WRITTEN TASK 1
Answer these from the text on LinkedIn targeting:
(a) Support roles are more external-facing than which roles?
(b) Which job title would be missed by targeting only "Digital Marketing Manager"?
(c) What does seniority refer to?
WRITTEN TASK 2
From the text on LinkedIn targeting, print the part that opens with the words containing "Selling of products" and closes with "and adjust accordingly.".
WRITTEN TASK 3
Continue the text on LinkedIn targeting from where it stops.
[START TEXT EXCERPT]
Includes scientific research, business or market research and data analytics. Job title examples: Chemist, Healthcare research, Research analyst, product manager, data scientist.

Sales: 

Selling of products and services to individual customers or businesses. Positions often have responsibility for account management and revenue generation.

Support: 

Includes positions that provide service to a firm’s customers. These are more external-facing as compare to the operations roles which are internal. Some job title examples: Customer service specialist, call center manager, support representative.

As you can see, a LinkedIn member could fall into more than one job function. In the real world, most jobs have multiple functions.

Keep testing across functions that make the most sense. Observe your key results and adjust accordingly.

Job Title

This is a specific description of the member’s job. The field is unstructured – Meaning members can fill in whatever they want. This is the most specific way to target and is not recommended for smaller regions.

For example, if you only include “Digital Marketing Manager” as a job title targeting, you will miss out on Job titles with “Growth hacker” who are technically digital marketers too.

A single persona can have many forms of job titles and it’s almost impossible to cover all of them. Instead, you can use Job functions that bucket these similar job titles into one standardized targeting. For the case above, both will be grouped under the “Marketing” function. This is a much better way to target.

Note that a member can be mapped to multiple current job titles and fall under multiple functions, seniorities, company sizes, etc. Members may have more than 1 active job on their profiles.

Seniority

This refers to the rank and influence of the member in their organization. Seniority is a good way to target members based on whether they have decision-making power.
[END TEXT EXCERPT]
[START DATA LINES]
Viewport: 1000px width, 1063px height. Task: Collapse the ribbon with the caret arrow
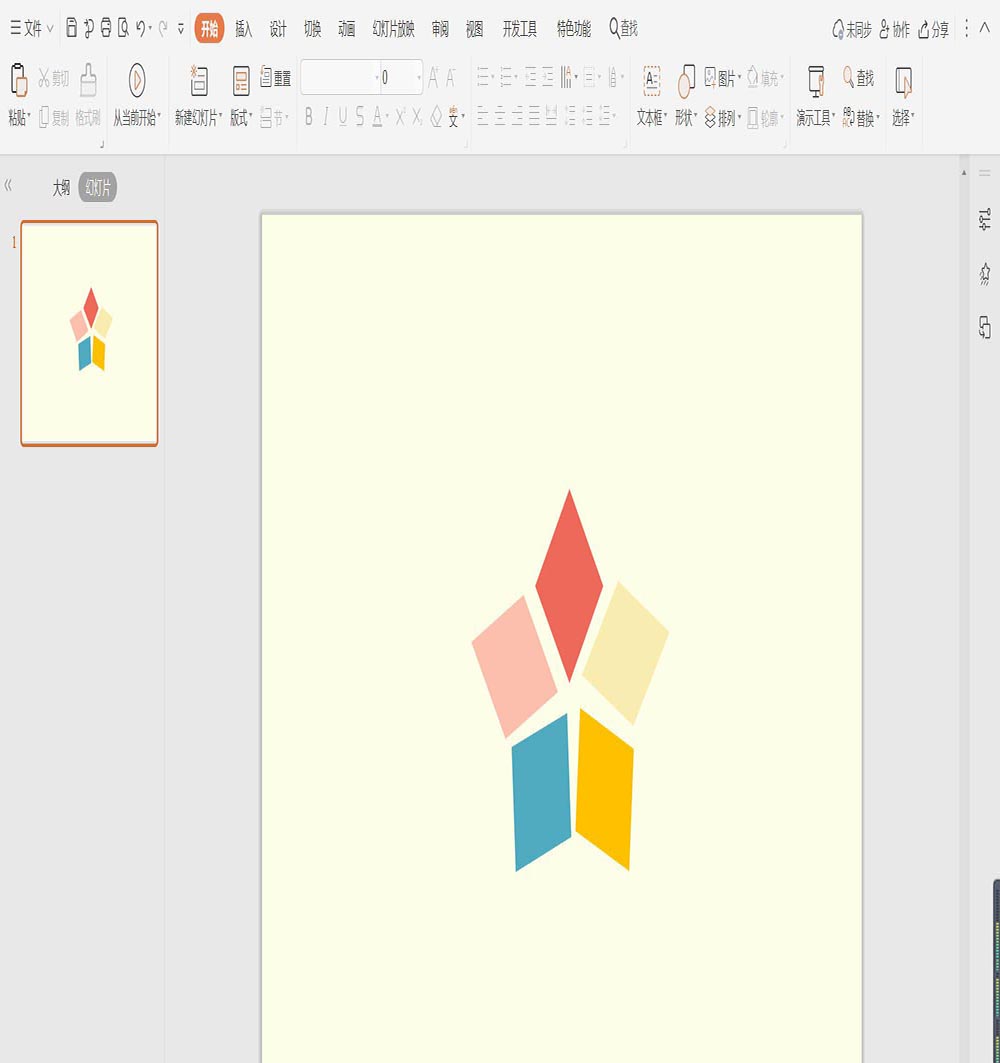984,28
[END DATA LINES]
WRITTEN REPLY 1
(a) The operations roles, which are internal.
(b) "Growth hacker."
(c) The rank and influence of the member in their organization.

WRITTEN REPLY 2
Selling of products and services to individual customers or businesses. Positions often have responsibility for account management and revenue generation.

Support: 

Includes positions that provide service to a firm’s customers. These are more external-facing as compare to the operations roles which are internal. Some job title examples: Customer service specialist, call center manager, support representative.

As you can see, a LinkedIn member could fall into more than one job function. In the real world, most jobs have multiple functions.

Keep testing across functions that make the most sense. Observe your key results and adjust accordingly.

WRITTEN REPLY 3
Here are the definitions of job seniority targeting:

linkedin ads seniority definitions

Pro Tip: Most marketers do not include “Senior individual contributor” in their targeting. That is a big mistake. After reviewing these definitions, these seniors also have decision making power! Don’t exclude based on your gut-feeling. Base it on these official definitions from LinkedIn. Again, some definitions are loose. So keep testing.

Years of experience

The number of professional years of experience a member has accumulated over their career. This is calculated by adding together the duration of each individual job experience (excluding any overlaps & gaps to avoid double-counting).

Years of experience targeting alone is ineffective. You’ll need to pair it up with other facets. Consider pairing it with functions or skills (or degrees if you’re selling an MBA program).

You should rarely be using years of experience. For most companies, seniority targeting is more relevant if you’re aiming for decision-makers.

Member skills

These are keywords found within a member’s profiles and skills section. They indicate what the member is skilled at.  Skills targeting include those that are added by the members in their skills section and also the keywords that they use throughout their profile/summary. Skills are also inferred from the member’s job title and description.

linkedin marketing skills selection

Use the suggested member skills to further enhance your skills targeting.

Think about the skills that your buyers possess. If you’re selling a Sales Workshop, your buyers will probably have the skills of sales, presentation, and negotiation. Think about what the skill means and how it relates to your buyers.

Skills targeting is one of our favorite targeting facets. Layering this over with seniority and function will create an accurate yet scalable set of audience.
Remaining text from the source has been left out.